Like the tree on a windy day what we saw on the streets of Cairo was not the revolution, but merely the outward expression of the revolution. The revolution had already taken place  before anyone, except maybe Mubarak knew it was coming. Chesterton writes, “Mobs pouring through the palaces, blood pouring down the gutters, the guillotine lifted higher than the throne, a prison in ruins, a people in arms—these things are not a revolution, but the results of the revolution.”

The Obama administration which never seems to be able to judge which way the wind is blowing was left twisting. The right, ever the realists, was sure that this could only end with a different flavor of despotism.
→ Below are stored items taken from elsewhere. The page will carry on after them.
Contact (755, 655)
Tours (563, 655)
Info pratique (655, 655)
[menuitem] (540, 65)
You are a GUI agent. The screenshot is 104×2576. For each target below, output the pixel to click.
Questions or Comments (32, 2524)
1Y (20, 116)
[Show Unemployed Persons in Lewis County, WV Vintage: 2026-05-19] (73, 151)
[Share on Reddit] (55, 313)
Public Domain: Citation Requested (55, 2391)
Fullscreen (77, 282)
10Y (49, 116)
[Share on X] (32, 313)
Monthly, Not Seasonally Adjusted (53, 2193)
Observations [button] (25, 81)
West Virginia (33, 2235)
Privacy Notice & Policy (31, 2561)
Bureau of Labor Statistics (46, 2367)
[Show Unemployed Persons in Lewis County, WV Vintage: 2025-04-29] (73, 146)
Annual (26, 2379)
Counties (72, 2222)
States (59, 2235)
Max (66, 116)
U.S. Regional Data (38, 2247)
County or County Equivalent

The left media placed their bets on democracy even though an Pharaonic Thomas Jefferson was nowhere to be found. As Chesterton notes, “You can never have a revolution in order to establish a democracy, you must have a democracy in order to have a revolution.” There is little glimmer of that in the Arab world.

So despite everyones best guess, it wasn’t the supposedly reformed Brotherhood or the Egyptian huddled masses longing to be free; it was the military that saw the reign of an 82 year old dictator coming to the end and was not willing to pass the torch to the next generation of el Mubarak.

Mubarak, who has spent his life gauging and sometimes standing headstrong against these Arab winds recognized what was driving them this time and he tried to face it down once more. We will probably never know if the old despot really had a stroke or succumbed to lead poisoning but the militaries revolution looks like it has succeeded. Egypt went thought what looked like a hell of a blow but if history  is any indication it is probably safe to say that  the status quo came through it intact. Move along folks there is nothing more see here.